If you are the parent of a teen who uses marijuana or a health professional looking for clear reasons to back up your pleas to a youth not to use marijuana, you can find it in the vaping crisis.

To date in the United States, the Centers for Disease Control and Prevention (CDC) have reported 1888 cases of EVALI (E-product or vaping product use associated lung injury), which is the lung injury associated with vaping. The CDC has sex and age-related data for 1378 and 1364 of these patients. Of 1378 patients, 70% are male. More importantly for parents or health professionals working with youth, of 1364 patients, 54% are under age 24, with 14% being under age 18.

CDC also has very specific information about 867 patients: in 34% of these cases, the users had only been vaping Tetrahydrocannabinol (THC), which is the active ingredient in marijuana, although 86% of those patients with vaping-associated lung injuries had been using cannabis. While neither vaping, nor marijuana have been the cause of these lung injuries, the statistics show that the risks of vaping marijuana are very clear.

As a physician, I find the description of the lung disease associated with vaping to be very frightening. As the statistics are updated, I raise them with all my patients to encourage them not to vape marijuana. It would be great if my patients, who are all under 24, did not use marijuana at all since their brains are still developing. However, the use of cannabis in my practice is likely at least 20.6%, based on data regarding youth aged 15-19 from the Canadian Centre on Substance Use and Addiction. The data for the program where I work suggests that one third of all my patients are using drugs or alcohol. This is not surprising in youth with mental health problems.

My patients know me. I strive to be nonjudgmental about their marijuana use. I know that substance use and addiction are illnesses and I know that my patients are struggling not to use and that their ability to stop is difficult without appropriate intervention. The evidence is that a harm reduction approach is more likely to be helpful to a person seeking treatment than an abstinence approach.

Having said this, I have been known to beg a youth to really, really stop a certain practice when it clearly carries a great risk. Trading sex for drugs, dealing drugs, injecting drugs – all these practices involve tremendous risks and, harm reduction notwithstanding, I beg people to stop, call shelters for support, call the detox centre and generally do everything I can when someone listens to me begging for one minute and wants a way out of their risky practice. I have now added vaping, and especially vaping marijuana, to this category of risky behaviours.

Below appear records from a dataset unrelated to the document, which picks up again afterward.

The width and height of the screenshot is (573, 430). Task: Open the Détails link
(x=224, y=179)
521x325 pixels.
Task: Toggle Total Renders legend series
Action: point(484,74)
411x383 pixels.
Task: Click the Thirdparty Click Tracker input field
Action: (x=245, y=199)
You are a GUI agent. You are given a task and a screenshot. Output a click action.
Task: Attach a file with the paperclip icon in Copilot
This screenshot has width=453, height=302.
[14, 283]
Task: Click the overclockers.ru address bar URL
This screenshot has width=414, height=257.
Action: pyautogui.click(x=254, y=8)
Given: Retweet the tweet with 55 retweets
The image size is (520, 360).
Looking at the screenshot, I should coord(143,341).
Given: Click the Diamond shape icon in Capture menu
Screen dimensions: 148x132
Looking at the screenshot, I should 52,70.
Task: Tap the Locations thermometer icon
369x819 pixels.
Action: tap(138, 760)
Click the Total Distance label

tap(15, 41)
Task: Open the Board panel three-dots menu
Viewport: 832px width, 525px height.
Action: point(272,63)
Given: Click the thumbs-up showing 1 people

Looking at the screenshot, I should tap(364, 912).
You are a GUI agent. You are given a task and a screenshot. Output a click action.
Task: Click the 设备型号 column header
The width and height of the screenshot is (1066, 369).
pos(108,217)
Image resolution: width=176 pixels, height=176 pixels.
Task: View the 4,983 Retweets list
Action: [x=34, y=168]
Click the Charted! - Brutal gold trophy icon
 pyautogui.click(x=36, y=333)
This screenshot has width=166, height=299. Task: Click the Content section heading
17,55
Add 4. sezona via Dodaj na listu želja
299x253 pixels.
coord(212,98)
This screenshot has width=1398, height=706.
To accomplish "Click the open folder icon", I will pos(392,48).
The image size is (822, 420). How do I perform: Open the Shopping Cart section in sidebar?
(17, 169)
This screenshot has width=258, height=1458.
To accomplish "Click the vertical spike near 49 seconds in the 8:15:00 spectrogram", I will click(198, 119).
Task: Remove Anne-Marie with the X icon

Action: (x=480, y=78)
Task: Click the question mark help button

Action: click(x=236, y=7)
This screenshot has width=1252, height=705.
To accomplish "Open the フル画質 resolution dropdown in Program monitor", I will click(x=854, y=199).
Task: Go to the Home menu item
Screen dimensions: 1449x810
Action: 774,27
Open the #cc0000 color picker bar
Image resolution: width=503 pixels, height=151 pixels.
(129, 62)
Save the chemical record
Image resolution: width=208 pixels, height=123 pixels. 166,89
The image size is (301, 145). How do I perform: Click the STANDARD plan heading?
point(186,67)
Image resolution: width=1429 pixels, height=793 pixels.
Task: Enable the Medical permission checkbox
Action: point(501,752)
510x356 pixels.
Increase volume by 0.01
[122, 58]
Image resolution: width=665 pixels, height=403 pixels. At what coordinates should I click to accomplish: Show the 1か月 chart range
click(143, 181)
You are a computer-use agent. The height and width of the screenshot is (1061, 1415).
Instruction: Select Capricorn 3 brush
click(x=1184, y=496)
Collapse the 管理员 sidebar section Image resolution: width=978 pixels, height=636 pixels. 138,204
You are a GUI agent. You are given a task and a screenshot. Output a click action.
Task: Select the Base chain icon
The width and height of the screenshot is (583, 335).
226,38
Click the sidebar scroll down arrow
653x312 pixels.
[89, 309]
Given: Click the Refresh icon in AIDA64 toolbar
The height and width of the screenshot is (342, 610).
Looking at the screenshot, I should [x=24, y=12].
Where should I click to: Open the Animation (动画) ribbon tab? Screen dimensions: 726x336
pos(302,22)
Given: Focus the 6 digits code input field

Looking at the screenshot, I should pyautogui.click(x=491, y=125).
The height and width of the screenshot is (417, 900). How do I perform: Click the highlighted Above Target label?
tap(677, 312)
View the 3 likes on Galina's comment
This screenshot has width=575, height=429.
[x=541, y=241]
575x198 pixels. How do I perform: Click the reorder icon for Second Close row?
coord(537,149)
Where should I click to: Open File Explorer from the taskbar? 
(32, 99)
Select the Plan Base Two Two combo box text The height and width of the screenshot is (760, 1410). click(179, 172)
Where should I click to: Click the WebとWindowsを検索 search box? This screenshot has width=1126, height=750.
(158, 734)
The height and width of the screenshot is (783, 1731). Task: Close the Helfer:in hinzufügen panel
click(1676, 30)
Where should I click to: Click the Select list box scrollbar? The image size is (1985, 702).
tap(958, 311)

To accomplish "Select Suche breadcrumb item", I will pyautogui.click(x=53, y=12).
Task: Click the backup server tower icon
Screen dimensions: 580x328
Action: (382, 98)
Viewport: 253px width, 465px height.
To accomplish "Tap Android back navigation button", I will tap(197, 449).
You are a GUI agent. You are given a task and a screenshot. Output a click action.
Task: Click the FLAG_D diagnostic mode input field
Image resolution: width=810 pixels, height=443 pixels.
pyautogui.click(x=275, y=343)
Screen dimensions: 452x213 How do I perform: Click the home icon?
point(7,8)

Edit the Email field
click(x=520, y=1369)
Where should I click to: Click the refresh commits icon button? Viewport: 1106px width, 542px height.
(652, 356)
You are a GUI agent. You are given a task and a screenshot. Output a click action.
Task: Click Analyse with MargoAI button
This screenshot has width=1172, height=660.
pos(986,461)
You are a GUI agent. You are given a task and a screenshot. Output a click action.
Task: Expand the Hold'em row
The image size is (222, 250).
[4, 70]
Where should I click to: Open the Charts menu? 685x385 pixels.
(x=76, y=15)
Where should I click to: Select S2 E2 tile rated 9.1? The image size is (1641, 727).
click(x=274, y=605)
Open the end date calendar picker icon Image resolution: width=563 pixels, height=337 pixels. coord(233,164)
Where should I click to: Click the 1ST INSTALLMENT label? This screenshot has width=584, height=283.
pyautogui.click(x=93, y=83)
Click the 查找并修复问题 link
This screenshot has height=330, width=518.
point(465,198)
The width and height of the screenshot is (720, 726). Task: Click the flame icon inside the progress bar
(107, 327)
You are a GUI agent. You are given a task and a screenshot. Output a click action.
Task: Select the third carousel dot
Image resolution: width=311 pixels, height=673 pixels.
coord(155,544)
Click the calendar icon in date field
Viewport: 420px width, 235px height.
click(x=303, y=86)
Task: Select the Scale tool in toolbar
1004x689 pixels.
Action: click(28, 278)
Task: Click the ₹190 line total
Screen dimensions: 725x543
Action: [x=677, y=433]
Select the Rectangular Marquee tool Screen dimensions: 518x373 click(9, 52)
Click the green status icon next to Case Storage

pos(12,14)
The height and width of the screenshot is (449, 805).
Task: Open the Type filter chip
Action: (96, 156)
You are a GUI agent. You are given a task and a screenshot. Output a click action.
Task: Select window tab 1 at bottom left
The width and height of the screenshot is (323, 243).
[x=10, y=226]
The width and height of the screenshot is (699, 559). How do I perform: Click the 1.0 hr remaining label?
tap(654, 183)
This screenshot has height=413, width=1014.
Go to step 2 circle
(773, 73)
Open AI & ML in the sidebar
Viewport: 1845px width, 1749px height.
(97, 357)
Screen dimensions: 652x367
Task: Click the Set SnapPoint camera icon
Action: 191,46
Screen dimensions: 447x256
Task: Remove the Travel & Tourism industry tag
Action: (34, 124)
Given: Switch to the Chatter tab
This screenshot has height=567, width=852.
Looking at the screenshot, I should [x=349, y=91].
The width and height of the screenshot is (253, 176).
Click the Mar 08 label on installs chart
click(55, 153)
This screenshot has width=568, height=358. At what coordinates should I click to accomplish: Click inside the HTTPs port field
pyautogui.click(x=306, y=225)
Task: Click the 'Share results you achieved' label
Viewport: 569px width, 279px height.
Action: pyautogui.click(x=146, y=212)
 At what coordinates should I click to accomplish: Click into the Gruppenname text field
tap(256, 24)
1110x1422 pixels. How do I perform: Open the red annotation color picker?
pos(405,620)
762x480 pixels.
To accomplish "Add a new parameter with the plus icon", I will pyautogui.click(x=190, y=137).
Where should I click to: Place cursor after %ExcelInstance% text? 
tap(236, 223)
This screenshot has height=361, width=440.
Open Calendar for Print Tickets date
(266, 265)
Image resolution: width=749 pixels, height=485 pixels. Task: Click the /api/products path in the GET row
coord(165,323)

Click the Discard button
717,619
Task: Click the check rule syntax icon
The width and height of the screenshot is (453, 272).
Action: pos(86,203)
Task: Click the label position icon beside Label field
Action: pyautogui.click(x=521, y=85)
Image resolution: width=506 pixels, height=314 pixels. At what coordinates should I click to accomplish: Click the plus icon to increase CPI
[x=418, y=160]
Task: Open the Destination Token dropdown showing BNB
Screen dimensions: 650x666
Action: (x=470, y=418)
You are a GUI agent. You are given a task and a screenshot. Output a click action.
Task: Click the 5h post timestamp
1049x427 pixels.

To me, with these reports of EVALI, vaping marijuana is a risky behaviour and I am now providing whatever information I can to convince youth not to vape marijuana. I urge parents and others speaking with youth to do the same. If you are looking for good information, you can find it on the CDC or Health Canada websites.

As more statistics emerge, it is becoming clear that vaping has significant risks. These are the symptoms of EVALI:

  1. Cough, shortness of breath or chest pain.
  2. Nausea, vomiting, abdominal pain or diarrhea.
  3. Fever, chills or weight loss.

If your child, or if you personally, develop these symptoms, do not hesitate to get urgent medical attention.

The risks of vaping are becoming frighteningly clear.